Data for analysis:
*****

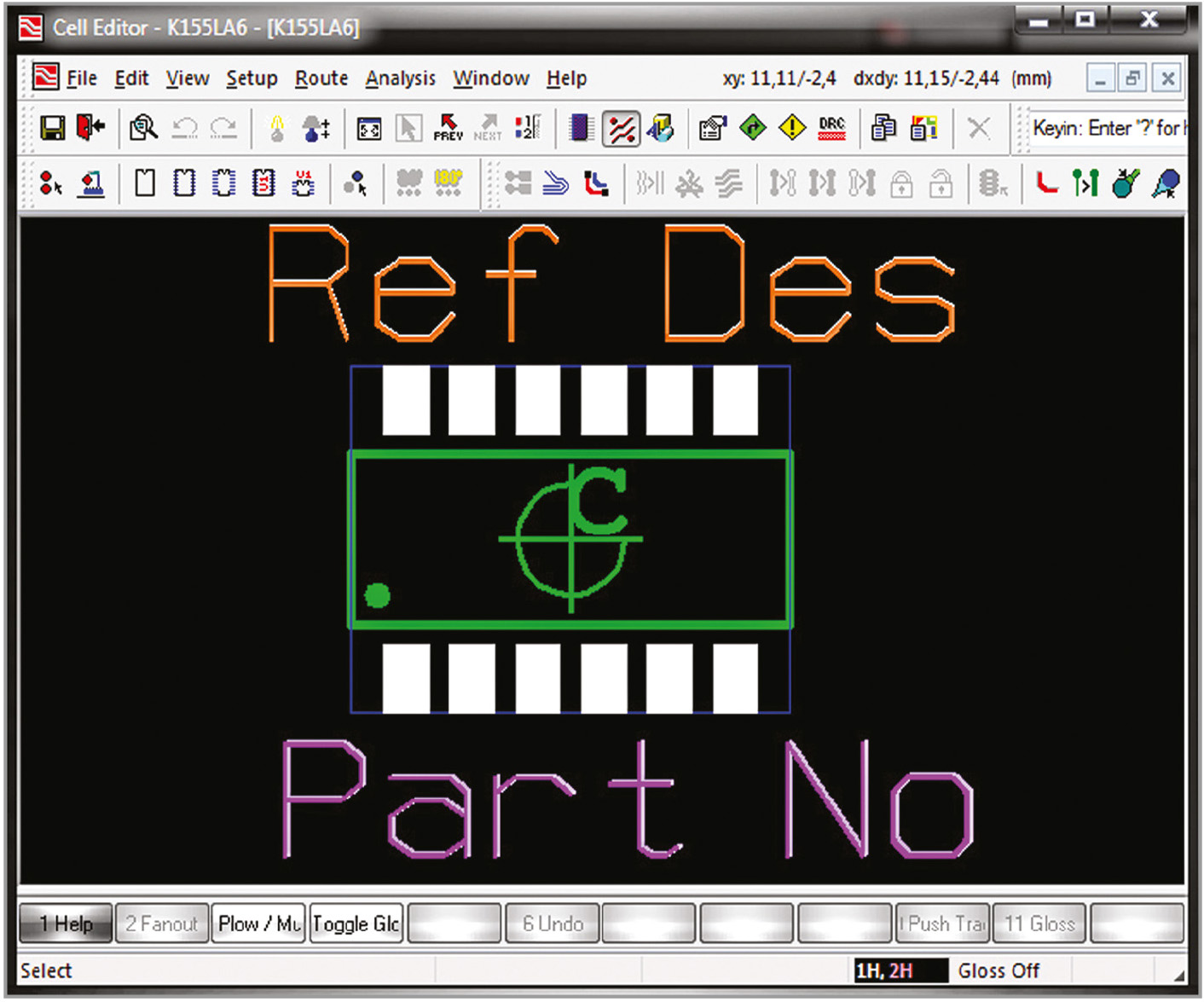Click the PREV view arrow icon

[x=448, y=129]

*****

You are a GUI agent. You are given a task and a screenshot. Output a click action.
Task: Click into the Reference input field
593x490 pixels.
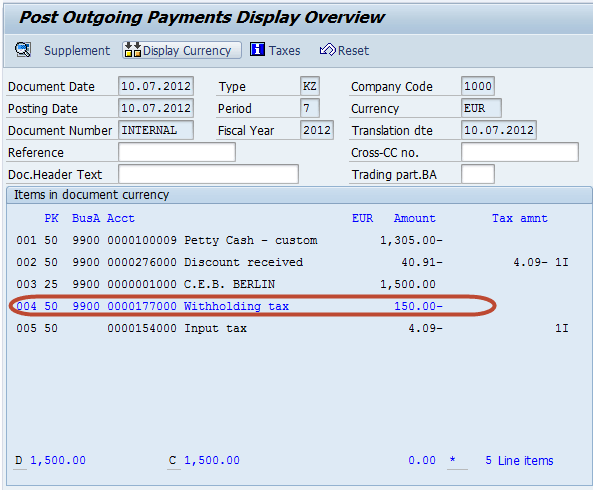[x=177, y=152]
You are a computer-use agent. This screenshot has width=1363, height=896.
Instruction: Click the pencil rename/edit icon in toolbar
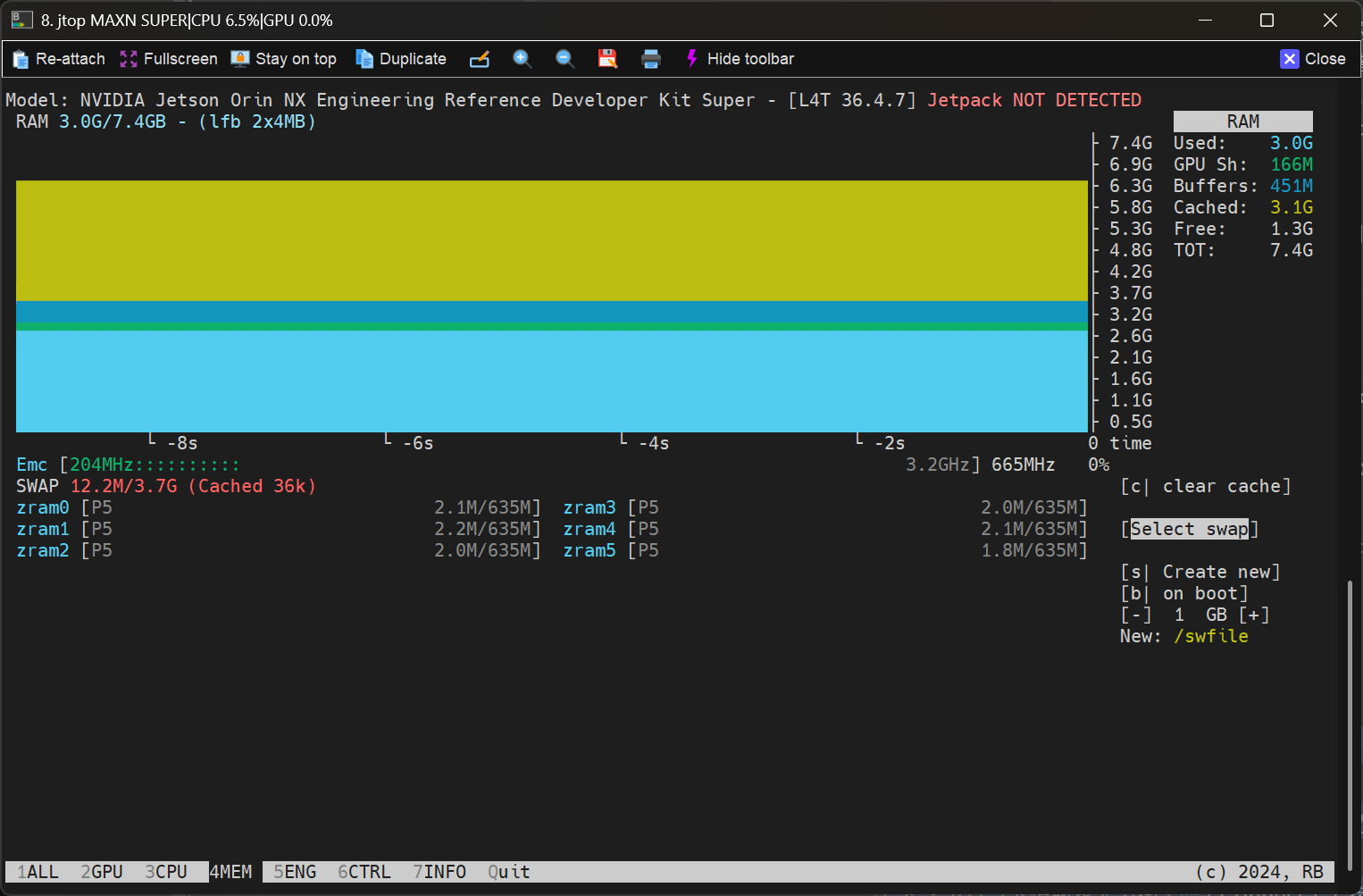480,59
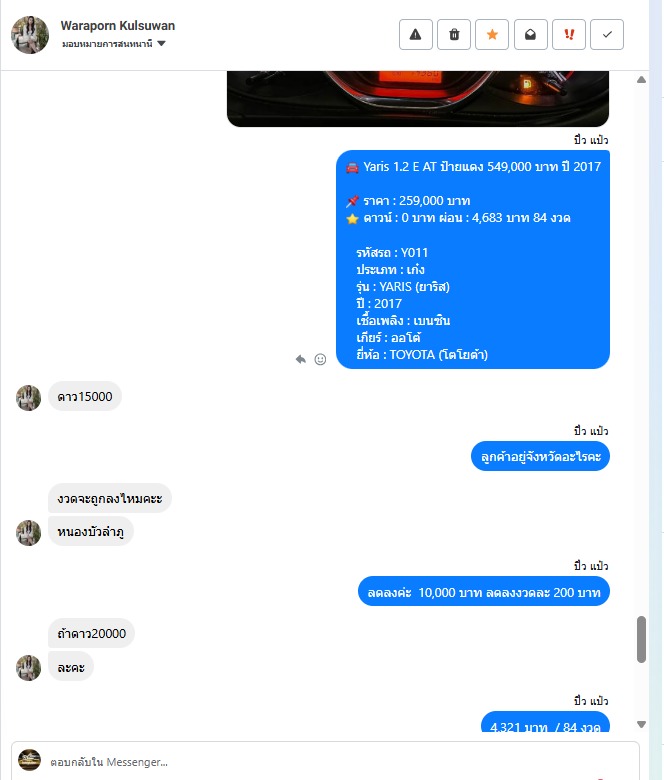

*****

Description of the task:
Would you report every line of the entries above containing the word "screenshot"?

Answer for this exercise:
You are a GUI agent. You are given a task and a screenshot. Output a click action.
You are a computer-use agent. This screenshot has width=1363, height=896.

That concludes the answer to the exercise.